*INSTRUCTION:*
Print everything from the line containing "This screenshot has width=1391, height=868." down to the end of the entries, word for word, and leave the pictures out of your answer.

*STORED DATA:*
#####

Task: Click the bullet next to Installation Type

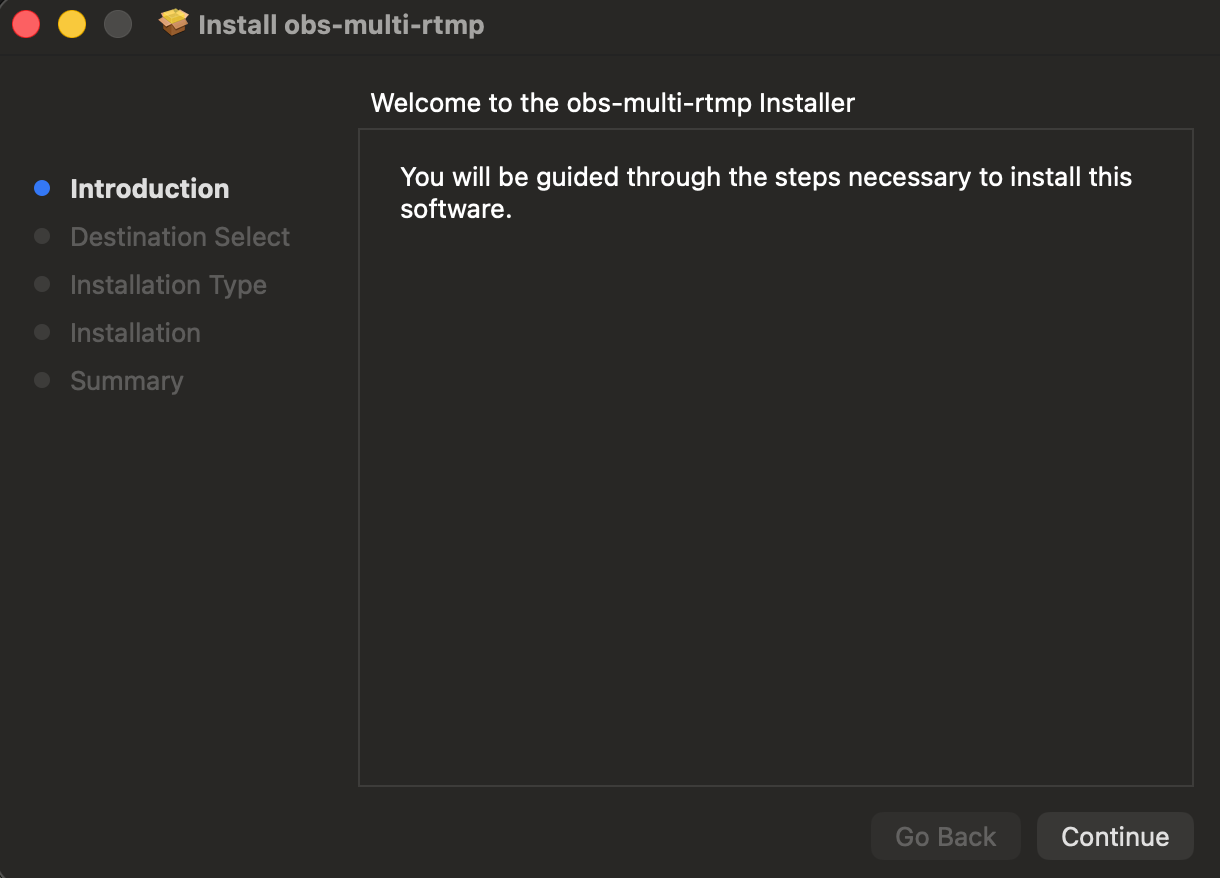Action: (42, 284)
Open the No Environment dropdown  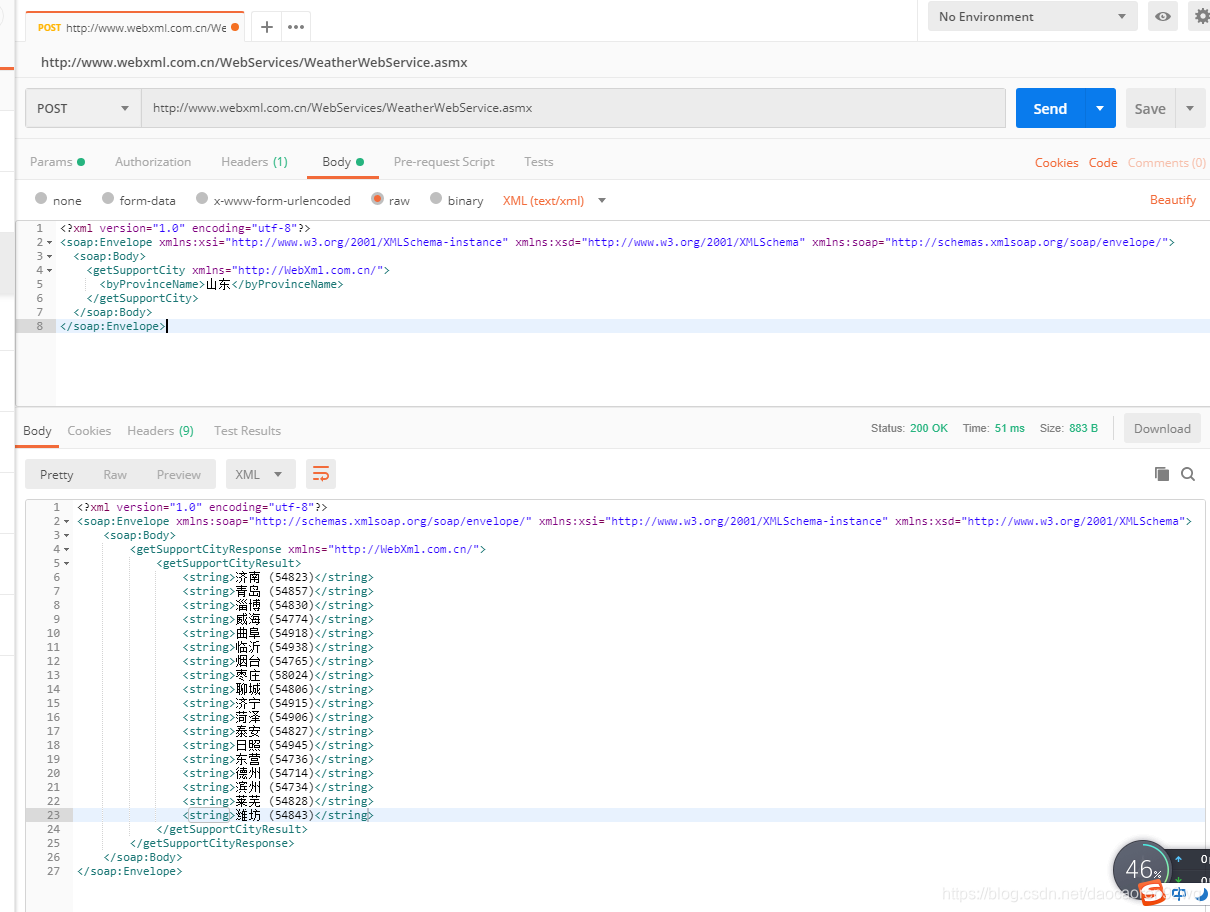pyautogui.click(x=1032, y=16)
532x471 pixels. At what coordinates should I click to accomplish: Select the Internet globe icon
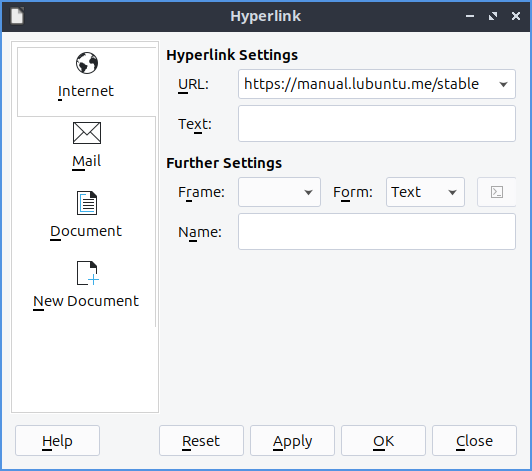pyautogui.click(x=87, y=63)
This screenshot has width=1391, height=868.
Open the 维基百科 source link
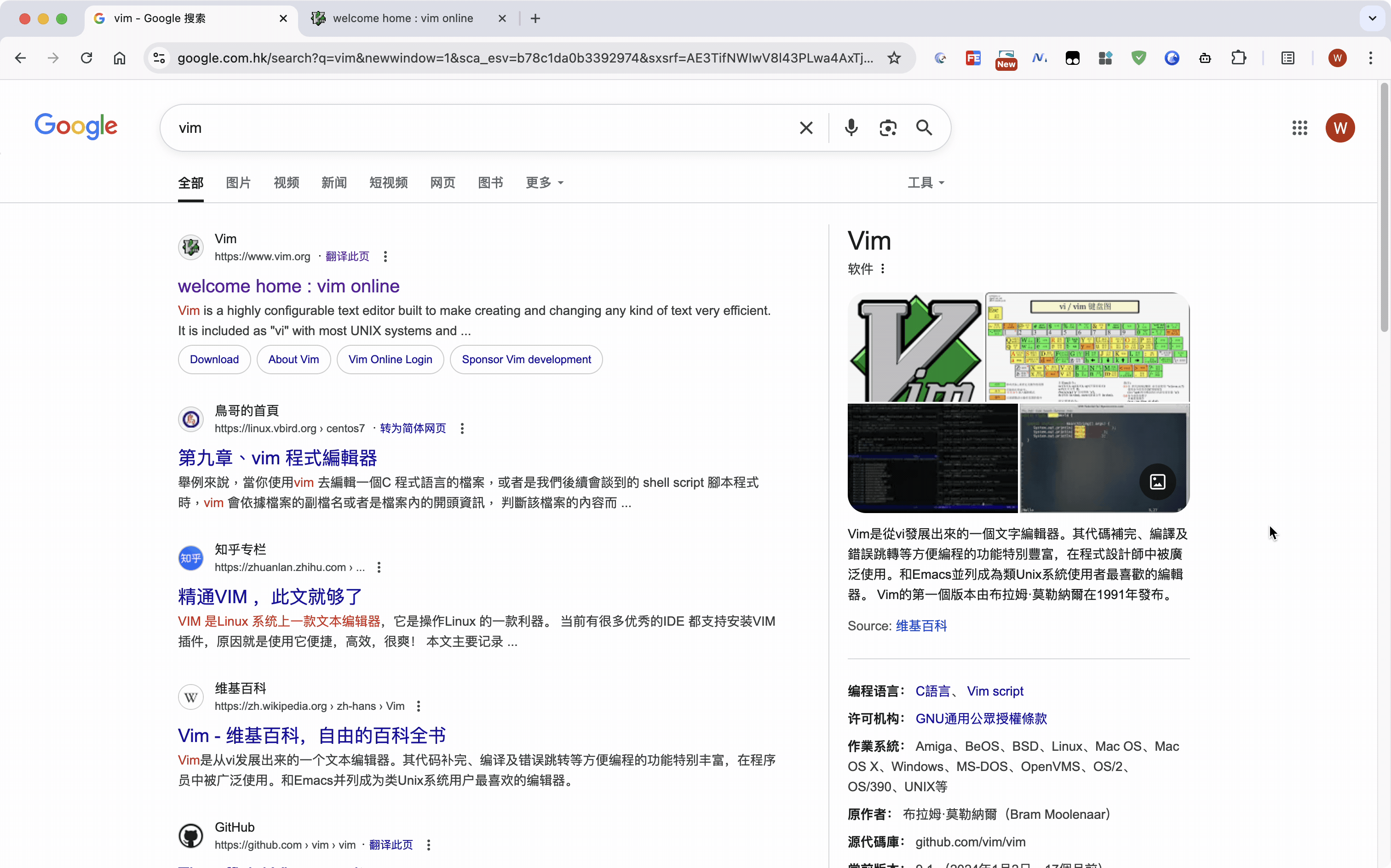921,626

#####

*OUTPUT FOR THIS TASK:*
This screenshot has width=1391, height=868.
Open the 维基百科 source link
921,626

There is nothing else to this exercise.